It seems as if ideals have been thrown out the window in pursuit of success, even if the success you gain in the end is as rewarding as finding a worm in an apple after climbing so high to pick it. Today what people lack in intelligence and skill, they make up for in perfidious hacking, and a vendetta to get that ominous payback frag. I hope the creators of such hacking programs themselves know to what extent they affect the gaming community and this generation of gamers in general. Not only are they teaching kids that stomping on your peers with aimbots and wallhacks to benefit yourself is acceptable, they teach that it's the only way to win, which consequently decreases the skill level of the average gamer. What ever happened to practice makes perfect? Now practice makes perfect has been mutated into "Botting makes perfect, practice is for suckers" This not only discourages professional gaming, it inhibits it from existing. How are we to know if we're playing against an actual professional player or a scripted bot? If cheaters continue to prosper as they do now, online gaming will change from human vs human to bot vs bot, an exercise sharing more similarity to watching the game in contrast to actually playing it. Here is an analogy, find a sport that takes immense skill to play or do, say darts, or skateboarding. A skateboarder can't go to an underground market and purchase shoes that will do all the tricks for him or her, likewise a darts player can't wear magical gloves that give him or her perfect aim, why should a gamer receieve such benefit?

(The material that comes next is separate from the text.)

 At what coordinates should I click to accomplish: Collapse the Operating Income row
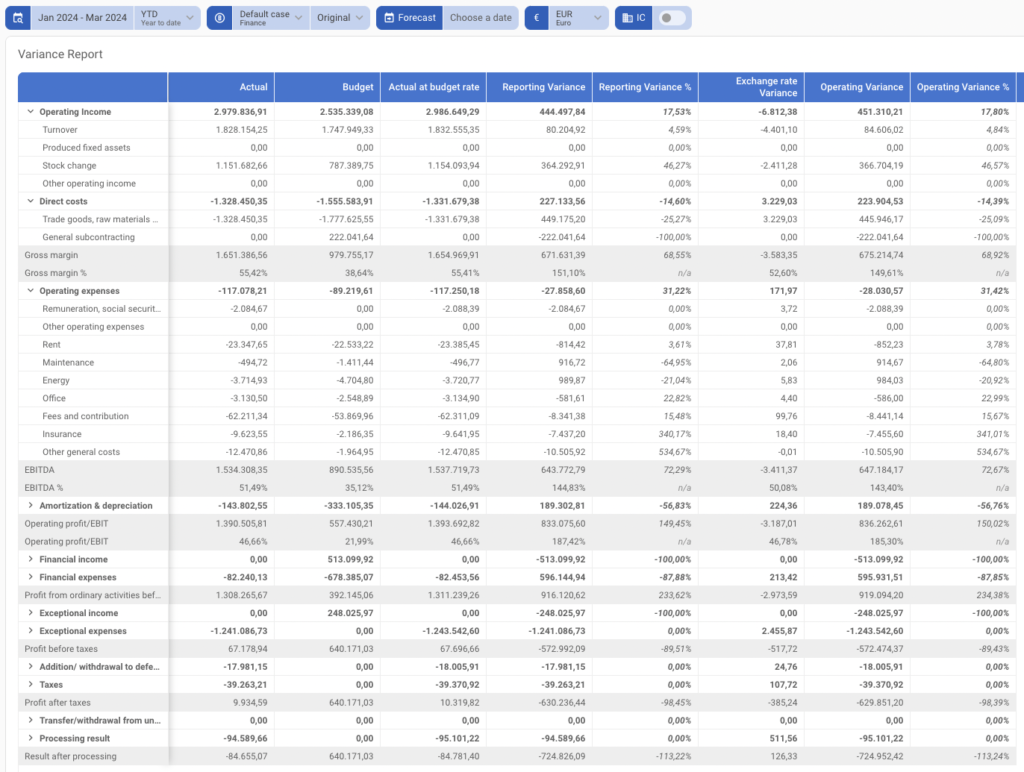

Perhaps technology is as big a curse as it is a gift. With the ability to make multidimensional environments with fully integral physical laws, and encorporate entities into them capable of killing eachother for points, there also comes the immoral ability to manipulate and take advantage of those programmed rules in ruthless pursuit of the points. The question now becomes how to make these laws strong enough that everyone must obey them. Or in programming logic, how to write code that is unhackable. Through many trials of anti cheating software, the pro-cheating community continually manages to find loopholes and exploit virtually every single anti cheating effort that has been made. Remarkably, game and console manufacturers such as Nintendo and Sony rarely encounter cheating issues within the console gaming industry, the only difference between PC and console being that consoles are external and a lot more intricuit to hack. This makes it much harder to widely distribute hacking software as it is on the internet for PC games. Perhaps the answer lies in the programming of the games themselves. Seeing as PC game cheating is a relatively new issue, this generation has been able to fully exploit games with minimal resistance in the way of anti cheating software. PC game cheating is not yet taken seriously, as PC gaming is deemed an activity in the pursuit of fun and not professionalism. The emergence of the CPL (Cyberathlete Professional League), OGL (Online Gaming League), Case's Ladder, and Quakecon, bring the element of reward for people with high skill level, which adds formality to PC gaming, deeming it a profession as well as a recreative activity. If PC Gaming is now a rewardable profession, why haven't we, as a whole, established anything in adversary to such discreditable activity. Presumably, when computerized gaming has reached such levels of popularity that is has established an international tournament equaling the olympics in importance, will people do anything to stop PC game cheaters in their pathetic tracks. Olympic athletes are tested for drugs, why shouldn't computers be tested for hacks.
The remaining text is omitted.